You can get lunch for under $8 a meal.

bigdinkel said:   You can get lunch for under $8 a meal.At Whole Foods?! Every time I go to the Whole Foods food bar (which I only do when on business travel), I try to get a reasonable amount of food. But the checkout insists that the food is $12+.

djtitati said:   Another option is that you can sign up your company card for a dining rewards program like United, Delta or Best Buy. These are all run by one parent company, so you have to pick one. Then, you can look up restaurants in the area you'll be in and find which participate. You get points for every dollar you spend (on your company card!) which eventually lead to rewards. It's a bit of work to remember to look up and find a participating restaurant while traveling, but if you're committed you can do it. These are often local restaurants that you wouldn't think of going to. This can be good and bad. Also, sometimes you can double dip and use a restaurant.com certificate and then get the points on the back end. Voila, you've just earned free beers after a hard day's work and also some airline miles.

BB has restaurant partner program attached to their rewards zone program. I'd look into that if I had to eat at sit down places. The points can rack up and you would get BB certs.

BB also has several other partners you may be interested in such as
La Quinta hotels
"Get 750 Reward Zone« points for each stay at any La Quinta« Inns & Suites."

250 points get you $5 BB cert.

So with dining rewards programs like idine or the best buy one I'd have to link the company credit card with the transaction correct? Not 100% the company would be ok with linking the card to something like that but I think I'll look into it. I assume there wouldn't be any changes to the billing statement or anything?

PrincipalMember said:   watchtower7 said:   
Panera gives quite a bit back on their program.
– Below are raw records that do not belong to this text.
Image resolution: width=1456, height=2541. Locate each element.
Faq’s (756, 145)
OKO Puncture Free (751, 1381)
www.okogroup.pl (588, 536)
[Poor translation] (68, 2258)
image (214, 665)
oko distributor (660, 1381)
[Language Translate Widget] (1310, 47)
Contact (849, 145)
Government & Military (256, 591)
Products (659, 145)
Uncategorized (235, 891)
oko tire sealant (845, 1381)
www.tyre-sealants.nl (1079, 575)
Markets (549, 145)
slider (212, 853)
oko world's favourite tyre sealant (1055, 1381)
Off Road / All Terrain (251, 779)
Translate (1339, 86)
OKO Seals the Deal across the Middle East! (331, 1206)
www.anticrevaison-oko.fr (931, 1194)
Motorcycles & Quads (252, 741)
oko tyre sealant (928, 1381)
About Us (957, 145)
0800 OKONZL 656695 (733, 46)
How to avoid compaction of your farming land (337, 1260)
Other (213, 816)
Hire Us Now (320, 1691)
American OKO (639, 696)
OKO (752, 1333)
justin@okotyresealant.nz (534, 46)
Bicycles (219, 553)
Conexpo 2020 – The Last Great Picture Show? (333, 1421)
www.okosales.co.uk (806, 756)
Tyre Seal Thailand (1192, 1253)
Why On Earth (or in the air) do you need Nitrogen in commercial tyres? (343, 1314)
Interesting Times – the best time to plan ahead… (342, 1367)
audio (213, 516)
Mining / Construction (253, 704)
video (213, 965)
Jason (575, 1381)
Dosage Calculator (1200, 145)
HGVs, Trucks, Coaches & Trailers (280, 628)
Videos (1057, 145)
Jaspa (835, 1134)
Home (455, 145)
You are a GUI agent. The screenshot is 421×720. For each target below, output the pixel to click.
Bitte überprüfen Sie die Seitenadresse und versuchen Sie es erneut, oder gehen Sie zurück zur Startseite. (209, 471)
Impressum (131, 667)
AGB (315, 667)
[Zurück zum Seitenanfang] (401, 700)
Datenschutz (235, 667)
I highly recommend it.


Can you elaborate on this one? I am signed up for their card but I hardly get anything. When companies have this program where they kind of say, "use our rewards card - we will throw you a bone when we feel like it", you know that you are probably not getting much unless you eat there everyday.

I spent the summer in Del Mar, ate oatmeal everyday for breakfast, got all kinds of free coffee/deserts/seems like soup as well. I am guessing in the 5% Cash Back area.

bigdinkel said: You can get lunch for under $8 a meal.At Whole Foods?! Every time I go to the Whole Foods food bar (which I only do when on business travel), I try to get a reasonable amount of food. But the checkout insists that the food is $12+.

My whole foods in louisville has chicken and 2 sides for $8 or salmon and 2 sides for $10. When I used to eat a gigantic breakfast there (granola, yogurt, fresh fruit, coffee and a smoothie) it was $15, I feel your pain.

jacksodw said:   So with dining rewards programs like idine or the best buy one I'd have to link the company credit card with the transaction correct? Not 100% the company would be ok with linking the card to something like that but I think I'll look into it. I assume there wouldn't be any changes to the billing statement or anything?

The company would have no idea. Completely third party. All communications will goto your whatever contact info you provide.